### Your goal
Locate, in the data below, the line that contains "[Twitter] (1328, 46)" and the line that contains "Anadolu Otoyolu’nda büyük"; reproduce exactly those two lines and every line between them, nothing more.

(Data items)
━━━━
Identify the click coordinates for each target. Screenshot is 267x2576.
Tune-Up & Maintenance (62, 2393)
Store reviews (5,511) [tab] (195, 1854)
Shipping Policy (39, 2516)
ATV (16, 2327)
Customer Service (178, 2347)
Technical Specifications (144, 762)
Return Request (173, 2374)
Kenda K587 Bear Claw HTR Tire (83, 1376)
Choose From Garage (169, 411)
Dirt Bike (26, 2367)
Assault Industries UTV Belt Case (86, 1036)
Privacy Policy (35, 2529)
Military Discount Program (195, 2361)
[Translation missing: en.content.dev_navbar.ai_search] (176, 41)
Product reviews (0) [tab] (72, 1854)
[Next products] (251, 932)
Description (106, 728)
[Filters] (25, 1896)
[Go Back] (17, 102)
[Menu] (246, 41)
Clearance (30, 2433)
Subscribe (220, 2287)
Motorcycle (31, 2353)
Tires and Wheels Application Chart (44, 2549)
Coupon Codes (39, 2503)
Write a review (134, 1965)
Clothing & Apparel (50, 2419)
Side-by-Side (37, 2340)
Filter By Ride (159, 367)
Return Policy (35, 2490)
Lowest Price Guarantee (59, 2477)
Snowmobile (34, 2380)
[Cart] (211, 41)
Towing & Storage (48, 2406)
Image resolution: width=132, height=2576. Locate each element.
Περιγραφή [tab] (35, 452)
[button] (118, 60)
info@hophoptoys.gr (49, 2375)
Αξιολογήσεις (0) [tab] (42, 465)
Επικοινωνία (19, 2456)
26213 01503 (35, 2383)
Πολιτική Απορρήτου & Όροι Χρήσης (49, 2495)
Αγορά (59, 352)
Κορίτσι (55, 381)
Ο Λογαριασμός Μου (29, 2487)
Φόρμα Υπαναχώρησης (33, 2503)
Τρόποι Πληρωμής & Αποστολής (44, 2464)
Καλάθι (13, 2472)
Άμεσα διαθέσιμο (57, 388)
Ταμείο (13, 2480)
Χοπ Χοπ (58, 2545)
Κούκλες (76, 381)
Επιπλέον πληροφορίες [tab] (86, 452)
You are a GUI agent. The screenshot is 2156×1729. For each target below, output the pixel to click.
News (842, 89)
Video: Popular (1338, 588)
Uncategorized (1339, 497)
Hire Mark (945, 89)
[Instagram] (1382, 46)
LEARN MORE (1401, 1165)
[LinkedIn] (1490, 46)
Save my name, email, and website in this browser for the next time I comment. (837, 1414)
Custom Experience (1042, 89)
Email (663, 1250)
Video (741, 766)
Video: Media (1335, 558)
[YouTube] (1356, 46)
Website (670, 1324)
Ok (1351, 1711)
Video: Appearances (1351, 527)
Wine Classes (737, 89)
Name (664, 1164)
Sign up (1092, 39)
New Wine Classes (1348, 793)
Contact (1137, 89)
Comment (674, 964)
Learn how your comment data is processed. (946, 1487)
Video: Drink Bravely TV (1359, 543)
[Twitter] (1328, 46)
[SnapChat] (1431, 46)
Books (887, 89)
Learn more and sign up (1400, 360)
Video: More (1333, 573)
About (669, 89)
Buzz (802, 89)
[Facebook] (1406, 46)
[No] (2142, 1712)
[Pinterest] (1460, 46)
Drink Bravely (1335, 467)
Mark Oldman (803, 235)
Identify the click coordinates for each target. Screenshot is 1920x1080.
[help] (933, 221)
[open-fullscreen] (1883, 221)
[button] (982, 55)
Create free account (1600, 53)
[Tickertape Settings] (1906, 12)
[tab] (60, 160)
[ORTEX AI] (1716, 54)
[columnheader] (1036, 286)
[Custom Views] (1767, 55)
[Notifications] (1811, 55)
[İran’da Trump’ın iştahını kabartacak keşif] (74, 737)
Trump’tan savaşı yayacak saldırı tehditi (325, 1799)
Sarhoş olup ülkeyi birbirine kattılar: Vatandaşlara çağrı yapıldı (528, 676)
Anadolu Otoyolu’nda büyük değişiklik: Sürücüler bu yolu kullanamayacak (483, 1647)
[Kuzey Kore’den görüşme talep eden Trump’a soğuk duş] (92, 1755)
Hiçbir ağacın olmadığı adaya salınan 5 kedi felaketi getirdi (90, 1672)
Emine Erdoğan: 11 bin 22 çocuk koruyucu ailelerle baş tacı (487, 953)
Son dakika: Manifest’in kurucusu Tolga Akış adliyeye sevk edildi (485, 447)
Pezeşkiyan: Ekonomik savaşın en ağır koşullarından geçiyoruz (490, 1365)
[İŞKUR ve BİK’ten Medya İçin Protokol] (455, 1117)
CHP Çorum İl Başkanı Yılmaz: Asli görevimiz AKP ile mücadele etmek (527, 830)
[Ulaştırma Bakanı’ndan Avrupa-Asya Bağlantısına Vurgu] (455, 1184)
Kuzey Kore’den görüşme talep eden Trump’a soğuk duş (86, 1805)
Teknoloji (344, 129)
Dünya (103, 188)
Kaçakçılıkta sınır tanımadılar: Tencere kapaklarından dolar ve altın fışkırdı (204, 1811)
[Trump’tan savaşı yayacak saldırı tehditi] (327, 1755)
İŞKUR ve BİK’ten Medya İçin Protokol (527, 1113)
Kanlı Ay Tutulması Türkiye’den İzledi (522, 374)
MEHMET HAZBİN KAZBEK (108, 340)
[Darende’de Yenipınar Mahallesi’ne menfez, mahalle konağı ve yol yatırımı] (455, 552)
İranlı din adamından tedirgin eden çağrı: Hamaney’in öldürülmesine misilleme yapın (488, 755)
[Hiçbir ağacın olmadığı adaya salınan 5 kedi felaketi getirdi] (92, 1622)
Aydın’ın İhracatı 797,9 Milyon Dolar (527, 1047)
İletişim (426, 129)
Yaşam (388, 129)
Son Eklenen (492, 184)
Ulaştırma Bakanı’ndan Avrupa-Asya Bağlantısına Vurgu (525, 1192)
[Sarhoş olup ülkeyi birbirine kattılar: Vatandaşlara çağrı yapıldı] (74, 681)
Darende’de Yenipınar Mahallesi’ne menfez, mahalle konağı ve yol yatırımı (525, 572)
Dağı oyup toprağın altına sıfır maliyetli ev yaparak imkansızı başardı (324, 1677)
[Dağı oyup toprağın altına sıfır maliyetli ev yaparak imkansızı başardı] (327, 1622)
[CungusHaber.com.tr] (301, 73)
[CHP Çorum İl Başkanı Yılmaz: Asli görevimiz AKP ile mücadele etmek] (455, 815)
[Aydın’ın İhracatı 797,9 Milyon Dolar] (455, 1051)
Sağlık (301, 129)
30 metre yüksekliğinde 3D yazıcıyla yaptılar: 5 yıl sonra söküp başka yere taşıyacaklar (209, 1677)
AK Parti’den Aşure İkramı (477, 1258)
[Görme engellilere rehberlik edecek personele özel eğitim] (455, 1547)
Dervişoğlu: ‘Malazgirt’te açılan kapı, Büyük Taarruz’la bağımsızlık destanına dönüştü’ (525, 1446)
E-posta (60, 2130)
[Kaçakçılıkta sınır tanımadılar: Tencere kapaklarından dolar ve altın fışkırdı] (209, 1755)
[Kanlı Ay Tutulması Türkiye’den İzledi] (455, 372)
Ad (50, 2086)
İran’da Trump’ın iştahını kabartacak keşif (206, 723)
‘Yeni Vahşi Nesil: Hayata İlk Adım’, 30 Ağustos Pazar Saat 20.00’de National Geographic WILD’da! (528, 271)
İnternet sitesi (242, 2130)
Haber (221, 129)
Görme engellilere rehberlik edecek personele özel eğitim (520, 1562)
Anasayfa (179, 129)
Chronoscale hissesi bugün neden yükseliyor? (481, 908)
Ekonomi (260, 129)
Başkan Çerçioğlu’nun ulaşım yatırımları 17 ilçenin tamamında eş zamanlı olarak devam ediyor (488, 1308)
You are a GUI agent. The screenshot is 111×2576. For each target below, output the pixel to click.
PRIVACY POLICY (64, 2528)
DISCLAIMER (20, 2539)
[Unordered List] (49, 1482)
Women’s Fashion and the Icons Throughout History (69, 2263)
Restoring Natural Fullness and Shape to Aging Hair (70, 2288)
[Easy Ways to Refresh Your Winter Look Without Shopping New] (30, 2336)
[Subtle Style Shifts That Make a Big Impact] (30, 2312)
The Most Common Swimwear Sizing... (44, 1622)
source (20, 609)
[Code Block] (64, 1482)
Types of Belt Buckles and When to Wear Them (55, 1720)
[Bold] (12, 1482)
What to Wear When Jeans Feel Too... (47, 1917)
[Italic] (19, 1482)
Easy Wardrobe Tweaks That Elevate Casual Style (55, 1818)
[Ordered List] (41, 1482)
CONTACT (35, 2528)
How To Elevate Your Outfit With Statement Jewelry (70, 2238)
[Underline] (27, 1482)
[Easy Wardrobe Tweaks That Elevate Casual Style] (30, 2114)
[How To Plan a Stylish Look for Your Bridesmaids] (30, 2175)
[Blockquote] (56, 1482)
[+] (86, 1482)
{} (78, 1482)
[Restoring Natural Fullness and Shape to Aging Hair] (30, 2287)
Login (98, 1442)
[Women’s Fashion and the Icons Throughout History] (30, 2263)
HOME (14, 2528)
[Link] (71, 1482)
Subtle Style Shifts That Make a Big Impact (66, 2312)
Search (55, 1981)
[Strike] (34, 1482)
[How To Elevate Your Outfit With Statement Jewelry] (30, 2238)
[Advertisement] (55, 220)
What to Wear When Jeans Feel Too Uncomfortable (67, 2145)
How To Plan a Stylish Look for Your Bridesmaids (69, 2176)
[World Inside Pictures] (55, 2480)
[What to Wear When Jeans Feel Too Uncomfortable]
━━━━
### Exercise output
[Twitter] (1328, 46)
[SnapChat] (1431, 46)
Books (887, 89)
Learn more and sign up (1400, 360)
Video: More (1333, 573)
About (669, 89)
Buzz (802, 89)
[Facebook] (1406, 46)
[No] (2142, 1712)
[Pinterest] (1460, 46)
Drink Bravely (1335, 467)
Mark Oldman (803, 235)
Identify the click coordinates for each target. Screenshot is 1920x1080.
[help] (933, 221)
[open-fullscreen] (1883, 221)
[button] (982, 55)
Create free account (1600, 53)
[Tickertape Settings] (1906, 12)
[tab] (60, 160)
[ORTEX AI] (1716, 54)
[columnheader] (1036, 286)
[Custom Views] (1767, 55)
[Notifications] (1811, 55)
[İran’da Trump’ın iştahını kabartacak keşif] (74, 737)
Trump’tan savaşı yayacak saldırı tehditi (325, 1799)
Sarhoş olup ülkeyi birbirine kattılar: Vatandaşlara çağrı yapıldı (528, 676)
Anadolu Otoyolu’nda büyük değişiklik: Sürücüler bu yolu kullanamayacak (483, 1647)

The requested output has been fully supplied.